#### Provided text:
<<<<
A transaction is a unit of work that you want to treat as "a whole." It has to either happen in full or not at all.

A classical example is transferring money from one bank account to another. To do that you have first to withdraw the amount from the source account, and then deposit it to the destination account. The operation has to succeed in full. If you stop halfway, the money will be lost, and that is Very Bad.

In modern databases transactions also do some other things - like ensure that you can't access data that another person has written halfway. But the basic idea is the same - transactions are there to ensure, that no matter what happens, the data you work with will be in a sensible state. They guarantee that there will NOT be a situation where money is withdrawn from one account, but not deposited to another.

Solution 2

A transaction is a way of representing a state change. Transactions ideally have four properties, commonly known as ACID:

  • Atomic (if the change is committed, it happens in one fell swoop; you can never see "half a change")
  • Consistent (the change can only happen if the new state of the system will be valid; any attempt to commit an invalid change will fail, leaving the system in its previous valid state)
  • Isolated (no-one else sees any part of the transaction until it's committed)
  • Durable (once the change has happened - if the system says the transaction has been committed, the client doesn't need to worry about "flushing" the system to make the change "stick")

See the Wikipedia ACID entry for more details.

Although this is typically applied to databases, it doesn't have to be. (In particular, see Software Transactional Memory.)
>>>>
#### To do:
[1] Name the four properties of a transaction that the text on transactions groups under the term ACID.
[2] From the text on transactions, extract the passage that runs from "A transaction is a unit" up to and including "deposited to another.", copied word for word.

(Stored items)
<<<<
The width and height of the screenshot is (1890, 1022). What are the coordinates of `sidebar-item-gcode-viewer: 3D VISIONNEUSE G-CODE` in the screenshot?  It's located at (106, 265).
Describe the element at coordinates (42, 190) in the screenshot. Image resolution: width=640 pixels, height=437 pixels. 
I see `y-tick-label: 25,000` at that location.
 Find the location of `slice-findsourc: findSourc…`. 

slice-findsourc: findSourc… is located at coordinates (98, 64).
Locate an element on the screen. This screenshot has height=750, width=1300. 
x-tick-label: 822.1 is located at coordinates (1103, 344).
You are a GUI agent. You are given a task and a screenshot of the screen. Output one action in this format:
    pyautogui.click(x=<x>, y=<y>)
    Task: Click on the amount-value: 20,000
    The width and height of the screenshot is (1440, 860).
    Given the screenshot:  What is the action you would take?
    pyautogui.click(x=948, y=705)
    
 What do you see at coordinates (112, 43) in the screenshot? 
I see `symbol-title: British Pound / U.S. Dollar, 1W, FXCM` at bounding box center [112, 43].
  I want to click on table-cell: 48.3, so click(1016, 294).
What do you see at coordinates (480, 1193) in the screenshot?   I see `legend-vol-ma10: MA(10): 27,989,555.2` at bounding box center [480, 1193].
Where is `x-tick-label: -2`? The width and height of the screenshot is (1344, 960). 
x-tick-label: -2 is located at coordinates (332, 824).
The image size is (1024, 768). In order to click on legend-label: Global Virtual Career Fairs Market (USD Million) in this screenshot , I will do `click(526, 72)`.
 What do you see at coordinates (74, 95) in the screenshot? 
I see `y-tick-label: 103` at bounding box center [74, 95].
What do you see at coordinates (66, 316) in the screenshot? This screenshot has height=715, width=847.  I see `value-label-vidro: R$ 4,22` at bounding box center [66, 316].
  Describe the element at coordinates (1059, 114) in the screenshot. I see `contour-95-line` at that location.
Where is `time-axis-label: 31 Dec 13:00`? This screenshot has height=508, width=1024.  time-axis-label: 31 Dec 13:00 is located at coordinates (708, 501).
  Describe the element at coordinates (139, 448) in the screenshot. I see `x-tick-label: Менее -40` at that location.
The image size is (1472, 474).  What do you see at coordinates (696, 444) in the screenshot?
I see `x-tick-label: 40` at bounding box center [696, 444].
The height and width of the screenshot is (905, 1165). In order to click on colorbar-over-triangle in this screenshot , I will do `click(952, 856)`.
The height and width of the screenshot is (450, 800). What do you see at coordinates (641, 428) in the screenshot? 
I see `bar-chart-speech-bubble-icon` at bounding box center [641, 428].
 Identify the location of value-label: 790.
>>>>
#### Solutions below:
[1] Atomic, Consistent, Isolated, Durable

[2]
A transaction is a unit of work that you want to treat as "a whole." It has to either happen in full or not at all.

A classical example is transferring money from one bank account to another. To do that you have first to withdraw the amount from the source account, and then deposit it to the destination account. The operation has to succeed in full. If you stop halfway, the money will be lost, and that is Very Bad.

In modern databases transactions also do some other things - like ensure that you can't access data that another person has written halfway. But the basic idea is the same - transactions are there to ensure, that no matter what happens, the data you work with will be in a sensible state. They guarantee that there will NOT be a situation where money is withdrawn from one account, but not deposited to another.